The enter key is by default mapped to the 5471 END key, which means end of
line.

    To correct typing errors, use the CANCEL key, which is typically by
default ESCape on the keyboard.  The carriage will return and a double-quote
will be typed in place of the normal space.  Then use the RETURN key (mapped
by default to Control-R) to retype each correct character until the error,
then type the correction and the rest of the statement.

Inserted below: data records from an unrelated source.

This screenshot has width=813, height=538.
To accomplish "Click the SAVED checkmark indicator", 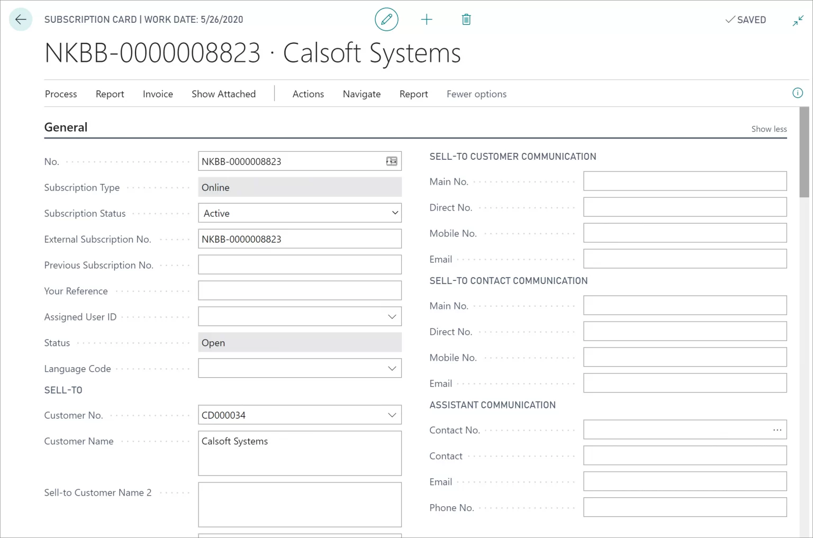I will point(746,20).
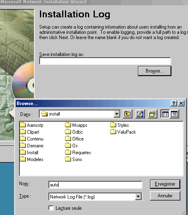This screenshot has width=188, height=215.
Task: Click the Up One Level folder icon
Action: pos(127,114)
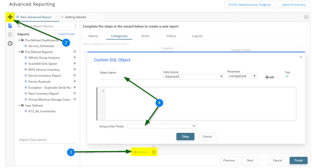Open the Data Source dropdown showing Device42
The width and height of the screenshot is (312, 168).
(x=193, y=76)
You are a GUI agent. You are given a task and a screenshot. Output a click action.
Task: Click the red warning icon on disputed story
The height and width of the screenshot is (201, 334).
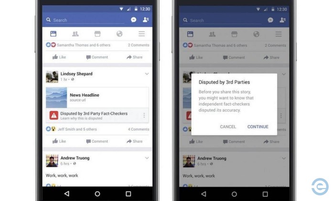click(54, 115)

    To run jobs from the card reader after IPLing with the console as
reader, use the OCL statement:

	 // READER 1442

    And be sure to have your card deck (typed in ASCII) attached to the
cdr input device.



                      +-------------------------------+
                      | Part 2 - OCL Command Language |
                      +-------------------------------+



2.1	The Basics
    	----------

    The operating system for the System/3 is called simply SCP for System
Control Programming.  It is not an interactive system, but is designed as a
single-job stacked batch monitor (multiple-job multiprocessing in the case
of the Model 15).  The intent was for users to prepare batch jobs on cards
and run them though the card reader, hence, the command language is verbose
and not designed to be typed in through the console.

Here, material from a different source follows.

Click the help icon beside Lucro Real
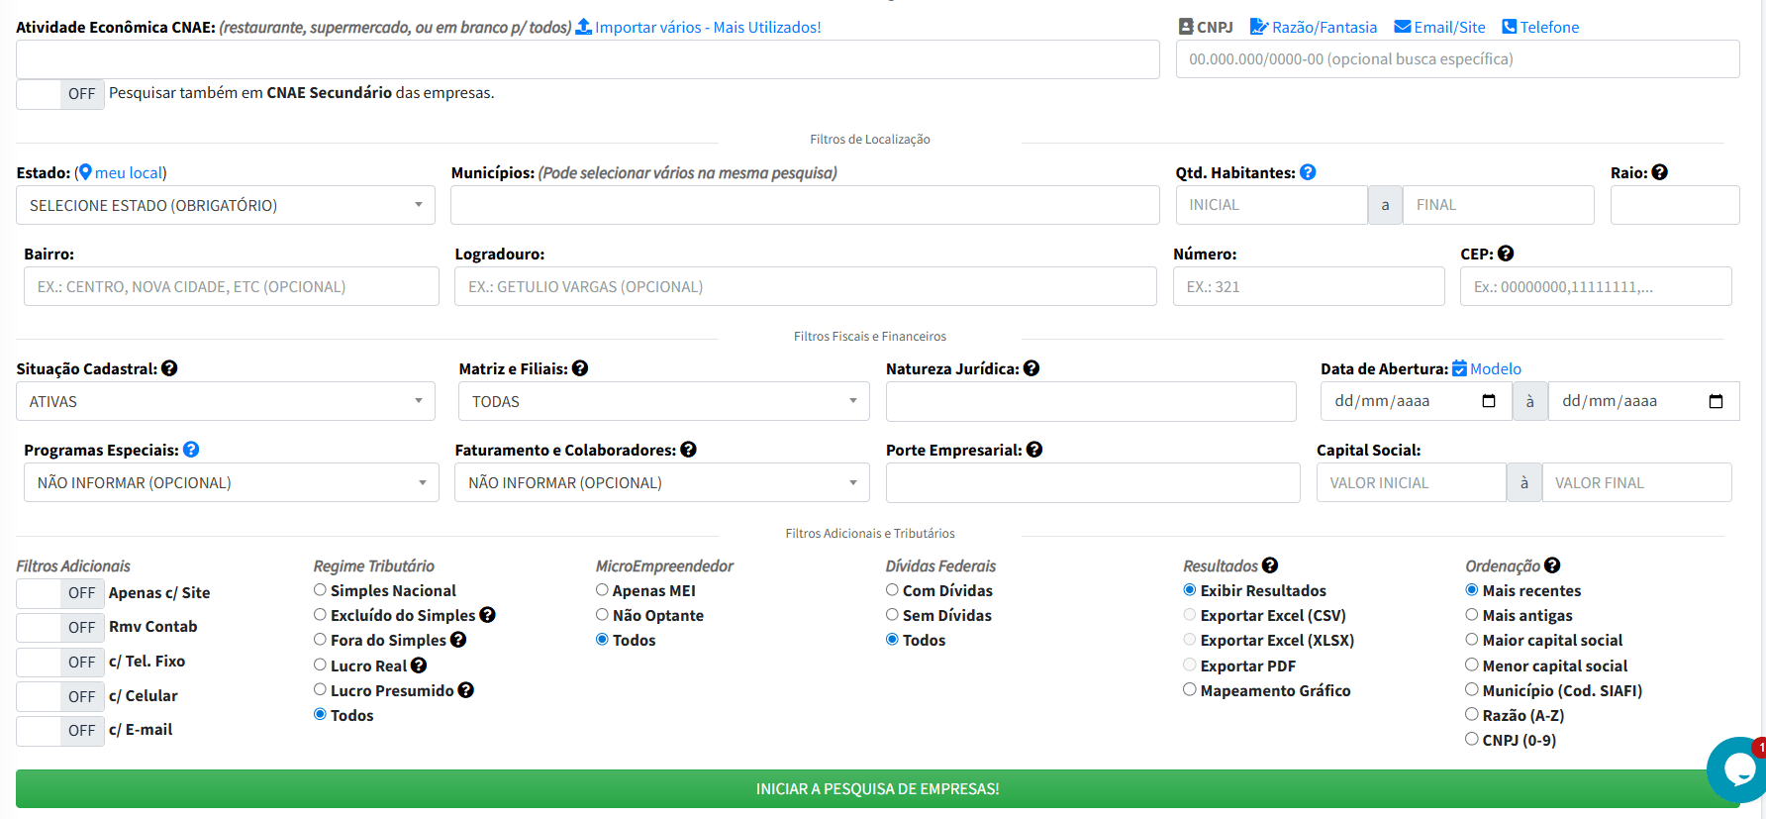 pos(419,665)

    The unit of work that SCP manages is called a job.  A job consists
of a set of statements in Operator Control Language (OCL).  (For anyone
knowing JCL but not OCL, there is no JOB statement, do not bother
to look for it.  Jobs begin with the // LOAD statement only).

    The principle task of SCP is to load and execute programs.  For this
purpose there are two basic OCL statements used:

	// LOAD XXXXXX,YY
	// RUN

	Where XXXXXX is the one-to-six character name of the program to execute,
and YY is the disk containing the object library where the program lives.
The // RUN statement signals that all OCL for a job is completed, and the
program is to be run.

    There are other OCL statements that can come between the LOAD and the RUN
statements.  The main one is the FILE statement, which is required for every
disk data file accessed by the program.  The typical syntax for the FILE
statement is:

	// FILE NAME-XXXXXX,UNIT-YY,PACK-ZZZZZZ,LABEL-AAAAAA,TRACKS-NNN

	XXXXXX	is the name of the file used in the program.
	YY	is the disk unit where the file resides
	ZZZZZZ	is the volume ID of the disk
	AAAAAA	is the name of the file on the disk.  If this is the same
		as the program file name, LABEL can be omitted.
	NNN	is only used for new files that do not exist.  It gives the
		size of the file in tracks.  

	Other FILE statement parameters are:

	RECORDS	Instead of tracks, you can specify the number of data
		records the file is to hold.  This will be rounded up to
		the next track boundary, however, as files are always
		allocated in tracks.

	RETAIN	The default is -T which means Temporary.  Other options
		are -S which is scratch (the file is deleted after the
		program ends), and -P Permanent the file cannot be deleted
		unless its status is changed to temporary.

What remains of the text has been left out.